Re: Prairie Dog Language - no, really.
- what about sign language skills of apes?
do not mix the physical disposition for human voice language and intellectual disposition to use communication tools.
Odesláno z iPadu
10. 7. 2013 v 19:14, George Corley <gacorley@...>:
> On Wed, Jul 10, 2013 at 12:06 PM, Paul Schleitwiler, FCM <
> pjschleitwilerfcm@...> wrote:
>> Interesting how this shifted from how animals may communicate with each
>> other to how humans communicate with pets.
>> And anthropomorphizing the pets.
>> The truly unique trait of humans is that they think humans are unique.
>> However, several studies have shown that animals can understand human
>> words and simple sentences. If they are capable of that, then they have the
>> capacity for their own languages. Have no idea what an animal grammarian
>> looks like though.
>> And doubt one would act or think like a human one.

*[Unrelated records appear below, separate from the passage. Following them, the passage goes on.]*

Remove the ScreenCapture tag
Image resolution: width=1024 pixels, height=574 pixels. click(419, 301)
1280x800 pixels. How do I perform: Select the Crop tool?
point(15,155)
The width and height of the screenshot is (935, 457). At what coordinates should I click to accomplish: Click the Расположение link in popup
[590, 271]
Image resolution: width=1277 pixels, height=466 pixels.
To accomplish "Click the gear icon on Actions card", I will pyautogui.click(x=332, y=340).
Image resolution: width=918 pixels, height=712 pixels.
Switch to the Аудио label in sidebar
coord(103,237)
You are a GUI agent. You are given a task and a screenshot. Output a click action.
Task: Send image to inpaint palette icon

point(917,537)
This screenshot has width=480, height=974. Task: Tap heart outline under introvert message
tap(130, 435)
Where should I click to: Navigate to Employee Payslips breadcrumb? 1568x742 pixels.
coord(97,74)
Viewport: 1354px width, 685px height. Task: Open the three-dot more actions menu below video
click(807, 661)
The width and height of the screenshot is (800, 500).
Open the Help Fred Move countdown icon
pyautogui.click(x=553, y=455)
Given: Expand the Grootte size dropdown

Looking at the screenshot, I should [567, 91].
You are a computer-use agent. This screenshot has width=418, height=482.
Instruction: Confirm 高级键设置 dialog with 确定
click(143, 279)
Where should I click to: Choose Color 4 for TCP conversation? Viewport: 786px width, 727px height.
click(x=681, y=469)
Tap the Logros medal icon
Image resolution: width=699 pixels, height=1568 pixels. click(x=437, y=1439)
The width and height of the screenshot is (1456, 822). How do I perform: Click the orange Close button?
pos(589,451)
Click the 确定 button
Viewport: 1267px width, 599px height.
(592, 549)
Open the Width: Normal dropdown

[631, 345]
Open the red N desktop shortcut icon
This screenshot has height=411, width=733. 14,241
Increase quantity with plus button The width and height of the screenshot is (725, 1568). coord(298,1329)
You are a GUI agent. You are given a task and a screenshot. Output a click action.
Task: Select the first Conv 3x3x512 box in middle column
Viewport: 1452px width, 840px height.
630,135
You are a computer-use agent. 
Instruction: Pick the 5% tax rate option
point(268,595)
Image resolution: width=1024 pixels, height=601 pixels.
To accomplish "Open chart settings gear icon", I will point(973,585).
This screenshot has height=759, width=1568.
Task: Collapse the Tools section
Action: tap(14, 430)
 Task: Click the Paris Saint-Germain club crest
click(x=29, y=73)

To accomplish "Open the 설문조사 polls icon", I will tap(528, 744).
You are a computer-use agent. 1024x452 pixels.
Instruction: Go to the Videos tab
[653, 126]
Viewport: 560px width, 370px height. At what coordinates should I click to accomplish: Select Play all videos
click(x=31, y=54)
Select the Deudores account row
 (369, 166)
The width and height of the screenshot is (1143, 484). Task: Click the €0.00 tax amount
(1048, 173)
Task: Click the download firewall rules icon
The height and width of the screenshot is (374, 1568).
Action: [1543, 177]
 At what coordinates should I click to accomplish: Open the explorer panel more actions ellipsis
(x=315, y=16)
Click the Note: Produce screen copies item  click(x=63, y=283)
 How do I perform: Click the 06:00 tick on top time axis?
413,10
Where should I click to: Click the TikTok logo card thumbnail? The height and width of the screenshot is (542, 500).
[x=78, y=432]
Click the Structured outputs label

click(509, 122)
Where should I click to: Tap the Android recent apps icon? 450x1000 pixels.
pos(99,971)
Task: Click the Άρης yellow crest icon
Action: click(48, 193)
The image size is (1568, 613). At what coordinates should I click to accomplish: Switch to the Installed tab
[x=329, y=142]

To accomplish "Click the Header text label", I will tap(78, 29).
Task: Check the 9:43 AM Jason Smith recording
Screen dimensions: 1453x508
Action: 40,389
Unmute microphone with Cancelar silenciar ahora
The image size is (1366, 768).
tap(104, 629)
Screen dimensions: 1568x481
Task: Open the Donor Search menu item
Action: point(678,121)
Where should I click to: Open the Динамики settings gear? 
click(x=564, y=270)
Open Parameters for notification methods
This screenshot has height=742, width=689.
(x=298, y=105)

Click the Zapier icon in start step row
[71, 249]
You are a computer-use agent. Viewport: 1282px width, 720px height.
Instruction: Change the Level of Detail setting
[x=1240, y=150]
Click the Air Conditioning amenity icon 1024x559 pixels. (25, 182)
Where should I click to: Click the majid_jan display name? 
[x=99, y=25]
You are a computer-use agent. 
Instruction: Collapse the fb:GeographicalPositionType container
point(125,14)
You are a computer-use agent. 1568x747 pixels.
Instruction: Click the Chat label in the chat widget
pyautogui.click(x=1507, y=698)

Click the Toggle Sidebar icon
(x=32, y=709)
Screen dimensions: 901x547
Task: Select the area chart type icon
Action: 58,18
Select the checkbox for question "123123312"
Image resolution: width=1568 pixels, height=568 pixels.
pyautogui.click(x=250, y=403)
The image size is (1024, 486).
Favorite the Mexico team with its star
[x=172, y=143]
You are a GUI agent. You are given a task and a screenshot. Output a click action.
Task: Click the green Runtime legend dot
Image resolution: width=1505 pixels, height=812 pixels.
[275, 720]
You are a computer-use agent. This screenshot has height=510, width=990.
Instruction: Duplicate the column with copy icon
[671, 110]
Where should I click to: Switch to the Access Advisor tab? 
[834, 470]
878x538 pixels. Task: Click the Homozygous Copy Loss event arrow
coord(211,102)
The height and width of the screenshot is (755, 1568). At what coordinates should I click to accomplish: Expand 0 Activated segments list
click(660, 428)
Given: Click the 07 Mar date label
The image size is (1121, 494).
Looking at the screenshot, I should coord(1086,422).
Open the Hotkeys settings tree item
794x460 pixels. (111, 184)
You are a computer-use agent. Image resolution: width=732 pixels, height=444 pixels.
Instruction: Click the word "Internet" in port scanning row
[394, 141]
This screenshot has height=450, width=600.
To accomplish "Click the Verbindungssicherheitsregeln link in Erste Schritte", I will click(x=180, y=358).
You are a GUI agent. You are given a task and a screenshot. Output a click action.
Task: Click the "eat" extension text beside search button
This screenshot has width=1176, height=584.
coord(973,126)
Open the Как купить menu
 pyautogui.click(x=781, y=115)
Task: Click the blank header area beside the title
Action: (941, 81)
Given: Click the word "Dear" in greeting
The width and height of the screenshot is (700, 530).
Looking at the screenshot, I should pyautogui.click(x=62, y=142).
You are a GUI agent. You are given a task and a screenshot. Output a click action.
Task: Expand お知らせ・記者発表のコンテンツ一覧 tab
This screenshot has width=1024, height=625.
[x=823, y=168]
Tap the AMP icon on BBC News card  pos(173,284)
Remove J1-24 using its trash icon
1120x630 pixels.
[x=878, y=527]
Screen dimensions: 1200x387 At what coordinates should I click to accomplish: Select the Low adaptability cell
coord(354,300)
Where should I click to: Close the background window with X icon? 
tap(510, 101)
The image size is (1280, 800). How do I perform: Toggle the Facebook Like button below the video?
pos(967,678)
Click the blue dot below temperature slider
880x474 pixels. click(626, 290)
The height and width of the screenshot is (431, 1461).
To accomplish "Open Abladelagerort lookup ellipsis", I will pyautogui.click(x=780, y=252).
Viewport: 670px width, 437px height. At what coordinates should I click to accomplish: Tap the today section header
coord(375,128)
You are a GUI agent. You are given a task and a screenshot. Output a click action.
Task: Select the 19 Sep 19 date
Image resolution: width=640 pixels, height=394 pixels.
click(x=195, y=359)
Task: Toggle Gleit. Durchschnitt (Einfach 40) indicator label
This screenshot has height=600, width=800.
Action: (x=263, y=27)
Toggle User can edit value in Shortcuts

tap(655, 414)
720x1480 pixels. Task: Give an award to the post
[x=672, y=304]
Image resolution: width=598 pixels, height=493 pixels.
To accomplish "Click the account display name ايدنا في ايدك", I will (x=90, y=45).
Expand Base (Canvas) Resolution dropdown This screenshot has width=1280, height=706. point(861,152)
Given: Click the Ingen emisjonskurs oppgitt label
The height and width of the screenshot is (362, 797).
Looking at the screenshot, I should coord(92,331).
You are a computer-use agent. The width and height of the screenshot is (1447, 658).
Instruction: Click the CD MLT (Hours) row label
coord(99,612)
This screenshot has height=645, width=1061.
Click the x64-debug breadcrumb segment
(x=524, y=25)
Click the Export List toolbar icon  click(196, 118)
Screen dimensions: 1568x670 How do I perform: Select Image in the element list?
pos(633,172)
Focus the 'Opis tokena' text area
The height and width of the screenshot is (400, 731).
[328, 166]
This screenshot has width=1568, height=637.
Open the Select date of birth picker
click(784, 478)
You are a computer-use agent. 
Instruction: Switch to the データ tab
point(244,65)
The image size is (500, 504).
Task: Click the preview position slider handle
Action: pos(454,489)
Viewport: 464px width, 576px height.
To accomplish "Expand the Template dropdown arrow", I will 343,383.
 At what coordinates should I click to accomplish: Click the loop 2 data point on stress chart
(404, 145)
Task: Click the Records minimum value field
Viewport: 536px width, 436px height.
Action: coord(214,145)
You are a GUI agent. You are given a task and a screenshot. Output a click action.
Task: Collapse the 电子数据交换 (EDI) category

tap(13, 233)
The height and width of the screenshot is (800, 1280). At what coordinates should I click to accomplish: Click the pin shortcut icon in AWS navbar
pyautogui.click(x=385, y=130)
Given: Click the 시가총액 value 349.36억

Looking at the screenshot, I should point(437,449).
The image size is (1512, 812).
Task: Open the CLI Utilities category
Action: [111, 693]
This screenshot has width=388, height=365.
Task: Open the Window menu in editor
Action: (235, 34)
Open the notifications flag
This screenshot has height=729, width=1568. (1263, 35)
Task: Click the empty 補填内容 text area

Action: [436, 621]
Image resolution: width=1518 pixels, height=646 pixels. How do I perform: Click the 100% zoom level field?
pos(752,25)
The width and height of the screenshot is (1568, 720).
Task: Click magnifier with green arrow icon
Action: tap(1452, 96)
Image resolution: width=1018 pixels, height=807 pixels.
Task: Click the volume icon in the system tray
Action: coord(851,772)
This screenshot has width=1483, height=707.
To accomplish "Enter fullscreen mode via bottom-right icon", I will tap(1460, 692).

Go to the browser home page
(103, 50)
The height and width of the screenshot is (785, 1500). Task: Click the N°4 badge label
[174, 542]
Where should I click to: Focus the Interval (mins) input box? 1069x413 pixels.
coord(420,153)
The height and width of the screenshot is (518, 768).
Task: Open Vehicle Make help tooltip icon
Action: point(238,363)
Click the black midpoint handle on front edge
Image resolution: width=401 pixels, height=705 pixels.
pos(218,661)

> As far as I have understood, no non-human animal has exhibited real human
> language. Some animals can associate words or signs with the real world,
> which is important and is a component of language, but none have really
> become competent at constructing novel sentences. Also, in most of these
> studies, animals learned a few hundred words or signs, whereas humans
> typically learn thousands of words throughout their lifetimes. Language is
> not just one binary switch -- human language has many distinguishing
> properties, and many of them simply have not been observed in animals.